Hood's Texas Brigade in the Civil War

By Edward B. Williams
McFarland, 2012, 350 pp., $45.00

Reviewed by Gordon Berg

The last men in the ragged gray line to emerge from the chilly morning mists and stack arms one last time were from Texas.  They were all that was left of the once proud Texas Brigade of the Army of Northern Virginia, men whom Robert E. Lee said he had come to rely on “in all tight places.”  Made up of the 1st, 4th, and 5th Texas Infantry and augmented first by the 18th Georgia and later by the 3rd Arkansas, they fought in every major engagement in the east from The Peninsula to Petersburg, missing only Chancellorsville.  They also went west with James Longstreet's Corps and fought at Chickamauga and Knoxville.  Now, only 617 were left to surrender on April 12, 1865.

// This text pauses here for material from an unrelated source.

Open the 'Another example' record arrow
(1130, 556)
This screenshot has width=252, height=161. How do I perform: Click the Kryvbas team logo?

Edward B. Williams, an independent military historian, has chronicled the exploits of this valiant fighting unit from its formation to its surrender and beyond in almost mind-numbing detail.  Indeed, information about the brigade abounds, primarily manuscripts, diaries, personal papers, and letters collected at Hill College's Confederate Research Center in Hillsboro, TX and Williams seems to have read them all. 

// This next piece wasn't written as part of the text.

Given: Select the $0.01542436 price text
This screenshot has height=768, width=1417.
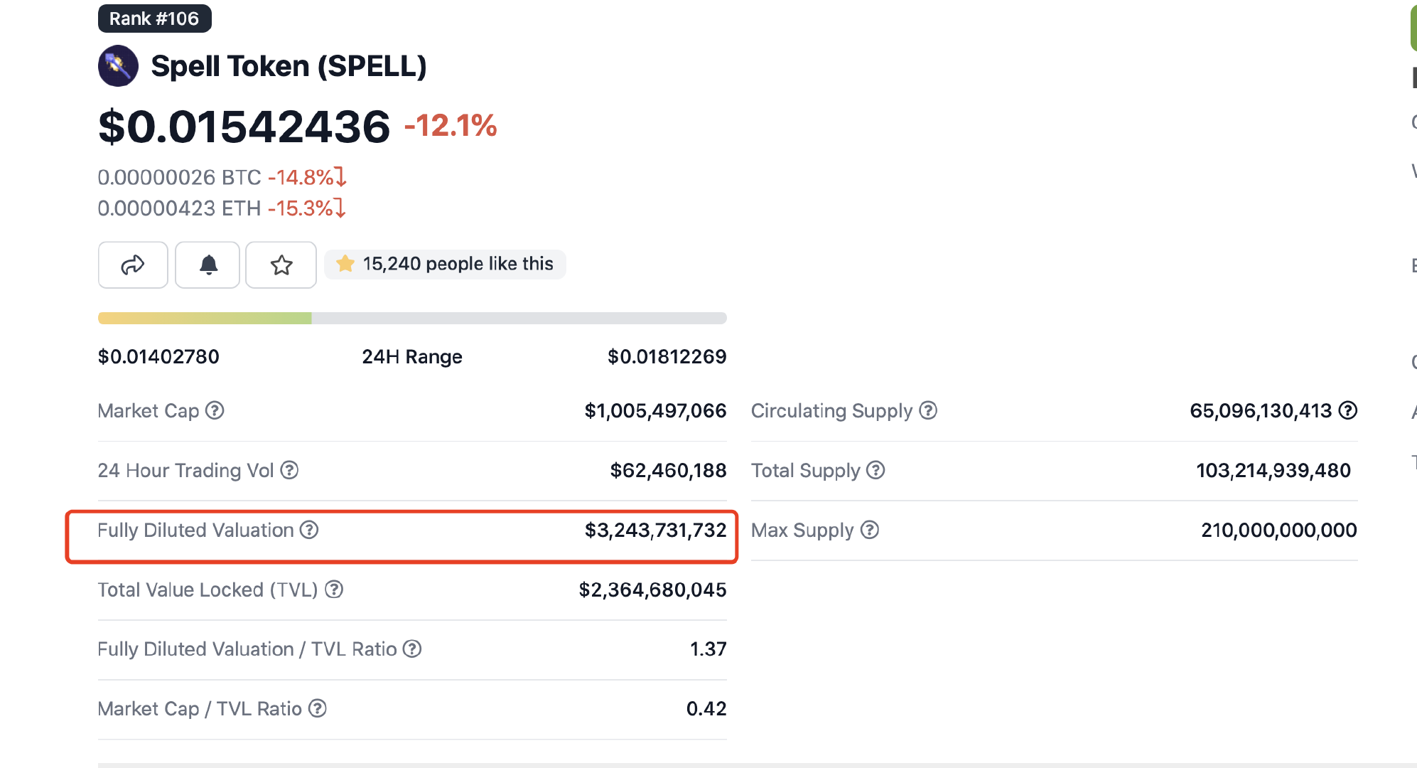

While the monograph is clearly a labor of love, writing in the active voice and some judicious editing of anecdotes and quotations would have made the narrative flow more harmoniously.  The book could easily have done without some of the author's breathless hyperbole, too; i.e. “At least they were on their way somewhere even though they all know that that somewhere might mark the site of their extinction.”  Please!

But for those interested in detailed descriptions of the battles and camp life of this renowned   Civil War unit, this book can be a worthy companion to the four volumes Colonel Harold Simpson wrote more than a quarter century ago.  By taking a chronologically approach, Williams allows the reader to reference specific chapters in order to examine events in the brigade's history.  

Even though the brigade had eight different commanders, it came to be known by it's most colorful leader, John Bell Hood.  He led the unit in its first significant action at Gaines' Mill on June 27, 1862.  In crediting the 4th Texas with breaking the Union line, General Thomas J. “Stonewall” Jackson concluded “The men who carried this position were soldiers, indeed.”  The Brigade suffered 611 casualties at Gaines' Mill.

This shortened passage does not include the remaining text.